→ **PAGE EXTRACT**
PATCHIE, WAITING FOR YOUR COMMENTS. JAMES IS TALKING ABOUT YOU
"I first became aware of the so-called "naked short selling" problem in late 2004 when I encountered an article written by an "Internet" journalist who stated that "naked short selling" was responsible for the bankruptcy of thousands of companies and the loss of trillions of dollars of investors' capital. Intrigued by such a claim, I sought examples of companies who had been victimized by this practice. Since late 2004,"
sec.gov Amendments to Regulation SHO
Release No.: 34-54154 File No.: S7-12-06
With respect to the effects that artificial barriers to short selling have on the securities markets, I would refer the Commission to the testimony of Owen Lamont, Ph.D., in front of the Senate Judiciary Committee in late June of this year and to his academic paper "Go Down Fighting: Short Sellers vs Firms".
I first became aware of the so-called "naked short selling" problem in late 2004 when I encountered an article written by an "Internet" journalist who stated that "naked short selling" was responsible for the bankruptcy of thousands of companies and the loss of trillions of dollars of investors' capital. Intrigued by such a claim, I sought examples of companies who had been victimized by this practice. Since late 2004, I have examined the financials of scores of companies supposedly damaged by "naked short selling". In all of my research, I have found a consistent trend that seems to occur again and again, with few exceptions, with every company where it's been claimed that "naked short selling" has been a destructive force.
That trend I've discovered is that a company will raise capital, then the company will recklessly burn through the capital they've raised.
Managements and promoters will draw lavish salaries, stock grants, benefits, and other fee income. Then, when the company's capital has been exhausted, the company will blame its problems on "naked short selling". Some of these companies have been quite successful in convincing their shareholders that "naked short sellers" are responsible for their losses. In fact, many of those victimized shareholders, and at least one promoter of such a company, have taken the time to write comments on the proposed Amendments to Regulation SHO that now appear on the SEC website. Their names are recognizable to anyone who follows the comments left on numerous internet message boards about this "problem".
There are three recent examples of companies and a manager that have been the subject of SEC regulatory action where investors remain convinced that the problem with their investments rests with "naked short selling". CMKM Diamonds, a clear-cut example of a vehicle that Urban Casavant used to dump hundreds of BILLIONS of shares of worthless stock on naive investors, attracted over 40,000 investors, many of whom remain convinced that their losses are the result of "naked short selling". Many of these investors continue to remain confident in CMKM Diamonds as a company, and Urban Casavant as a manager, despite the fact that CMKM Diamonds wasn't even preparing or submitting their required financial filings as these investors were buying their shares.

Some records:
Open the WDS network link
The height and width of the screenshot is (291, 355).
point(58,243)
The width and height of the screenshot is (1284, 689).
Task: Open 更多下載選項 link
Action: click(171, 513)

→ **WRITTEN PROBLEM**
Can you copy the naked short selling comment above word for word, from "There are three" up to and including "buying their shares."?

→ **SOLUTION FOR THIS EXERCISE**
There are three recent examples of companies and a manager that have been the subject of SEC regulatory action where investors remain convinced that the problem with their investments rests with "naked short selling". CMKM Diamonds, a clear-cut example of a vehicle that Urban Casavant used to dump hundreds of BILLIONS of shares of worthless stock on naive investors, attracted over 40,000 investors, many of whom remain convinced that their losses are the result of "naked short selling". Many of these investors continue to remain confident in CMKM Diamonds as a company, and Urban Casavant as a manager, despite the fact that CMKM Diamonds wasn't even preparing or submitting their required financial filings as these investors were buying their shares.